The European Parliament’s Committee on Petitions has taken up a case demanding that the European Commission explain why it has never moved to suspend the European Union’s cooperation agreement with Cuba.
The petition was lodged by the Center for a Free Cuba and the Spanish association Cuba en Transición. It was listed for debate in Brussels on July 15.
Its promoters said Parliament had called on five occasions for the activation of the so-called democratic clause in the Political Dialogue and Cooperation Agreement (PDCA) and for the accord to be suspended. The Commission has not opened the procedure.
The petitioners argued that the agreement had become one of the main props of the Cuban Government. They said the Parliament, directly elected by EU citizens, carried a democratic legitimacy the Commission had disregarded.
Signed in December 2016 and provisionally in force since November 2017, the PDCA makes respect for democratic principles and human rights an essential element.

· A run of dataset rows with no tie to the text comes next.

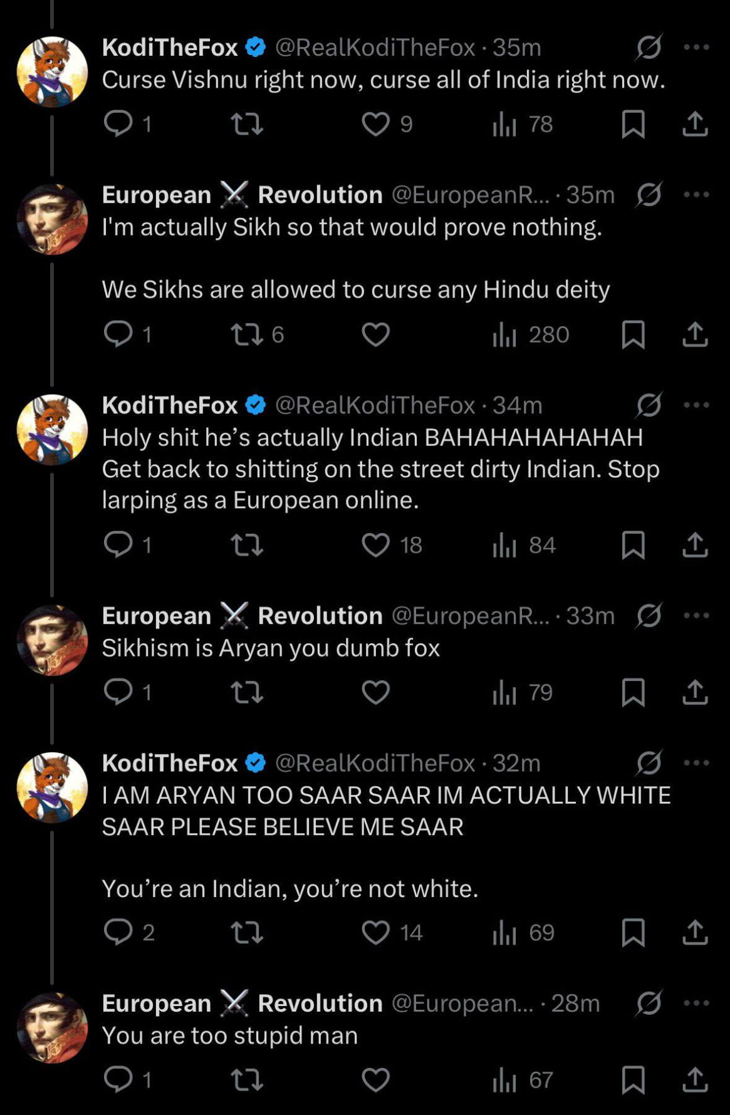Screen dimensions: 730x1115
Task: Reply to KodiTheFox's 35m tweet
Action: click(x=118, y=123)
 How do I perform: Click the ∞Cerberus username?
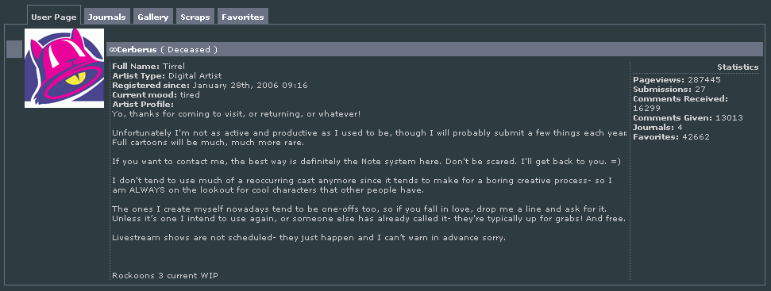click(133, 50)
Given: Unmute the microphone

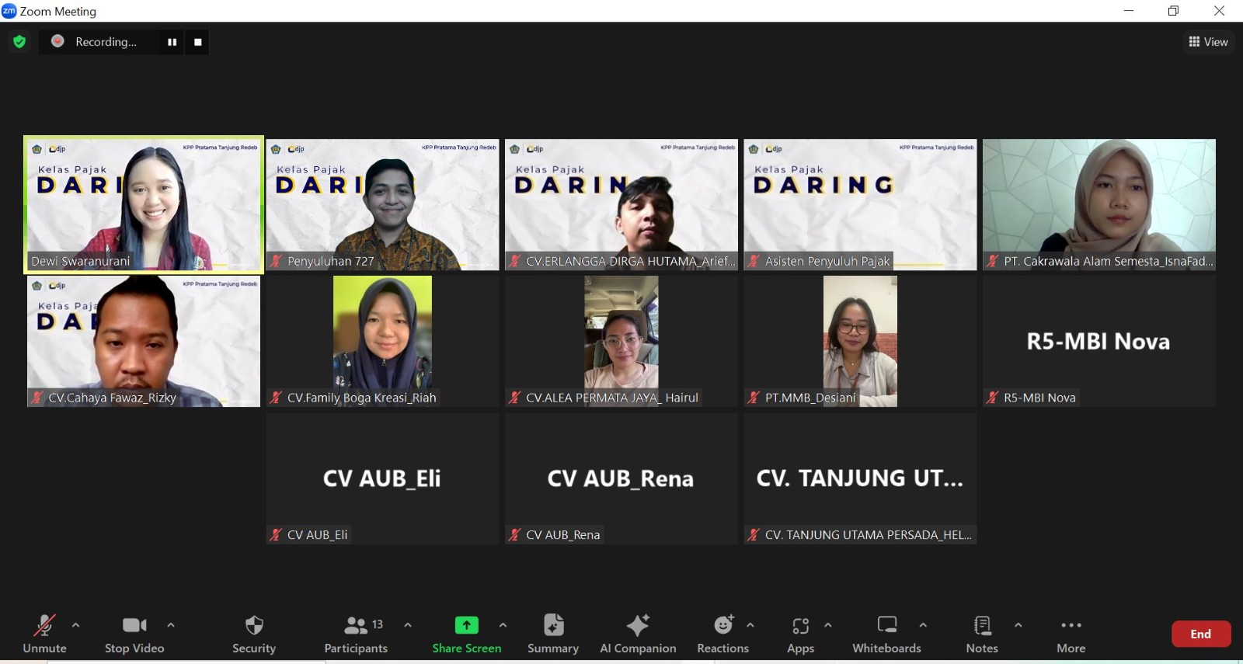Looking at the screenshot, I should coord(44,634).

Article 85 allows either party to call the joint committee and, in cases of special urgency, to suspend the deal.
According to the petition, the number of political prisoners has risen ninefold since the agreement took effect, leaving Cuba with more prisoners of conscience than the rest of Ibero-America combined.

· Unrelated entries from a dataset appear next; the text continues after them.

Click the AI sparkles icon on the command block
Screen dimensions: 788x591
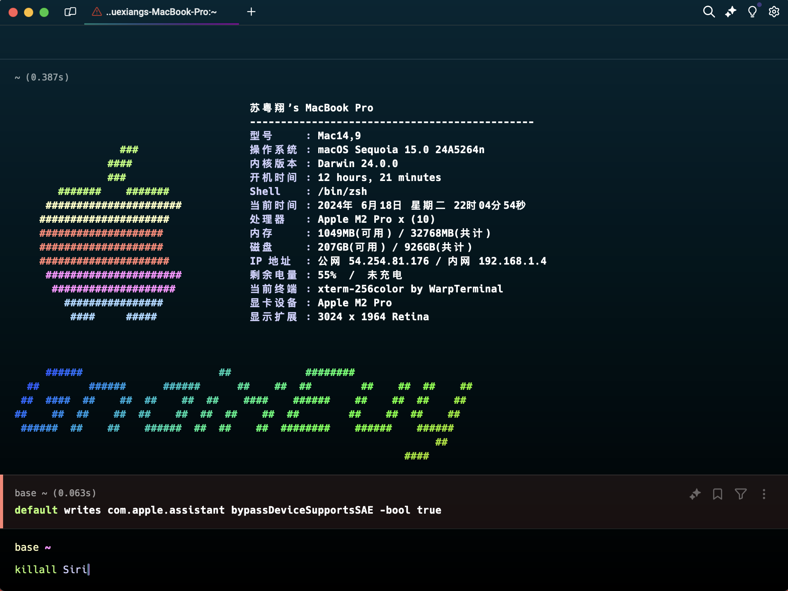click(695, 494)
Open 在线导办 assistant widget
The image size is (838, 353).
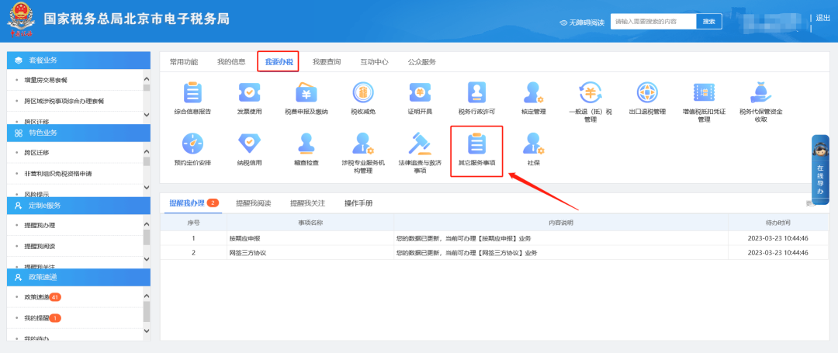[x=820, y=169]
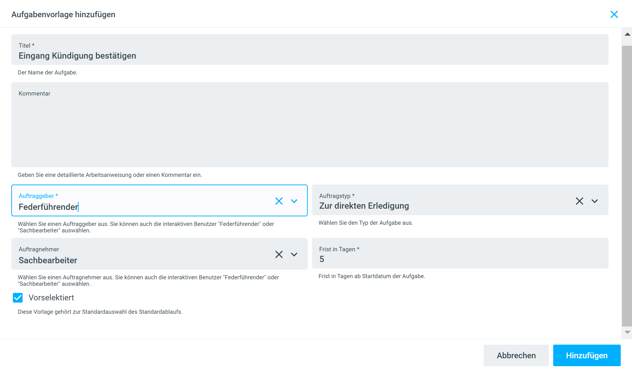Click the scrollbar down arrow

(x=627, y=332)
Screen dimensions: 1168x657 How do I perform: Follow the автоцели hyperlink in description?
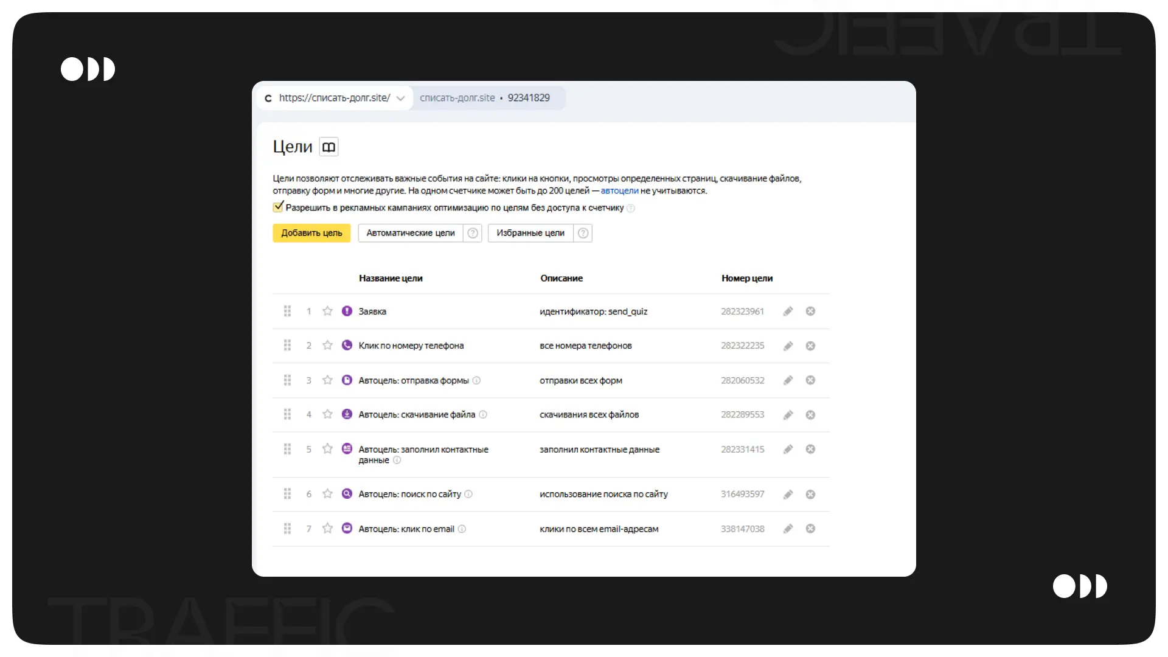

Madrid-based Prisoners Defenders counted 1,281 political prisoners at the end of May, a record, including minors.
The petition also cited intensified repression after the protests of July 11, 2021, and said living conditions had deteriorated to the level of a social emergency despite Havana receiving more international funding than any comparable government.
Parliament has hardened its line through 2026. On January 21 it adopted an amendment tabled by the European Conservatives and Reformists (ECR) questioning the continuation of privileged cooperation with Havana, carried by 331 votes to 241 with 63 abstentions.
MEPs went further on June 18, adopting a resolution by 283 votes to 199 with 85 abstentions that called for the PDCA to be suspended in the absence of clear steps towards a democratic transition.
That text also sought sanctions against Cuban President Miguel Díaz-Canel and the leadership of GAESA, the military conglomerate that controls much of the island’s economy.
EU foreign policy chief Kaja Kallas told the Parliament in May that the agreement had not produced the results expected of it and that a review was under way.
Havana rejected the June resolution as interference, arguing the Parliament had no competence over the agreement.
Should the Committee on Petitions agree to keep the case open and request observations, the Commission would have to send a report setting out why it has not triggered suspension. It would be the first time the executive was obliged to put that reasoning on paper.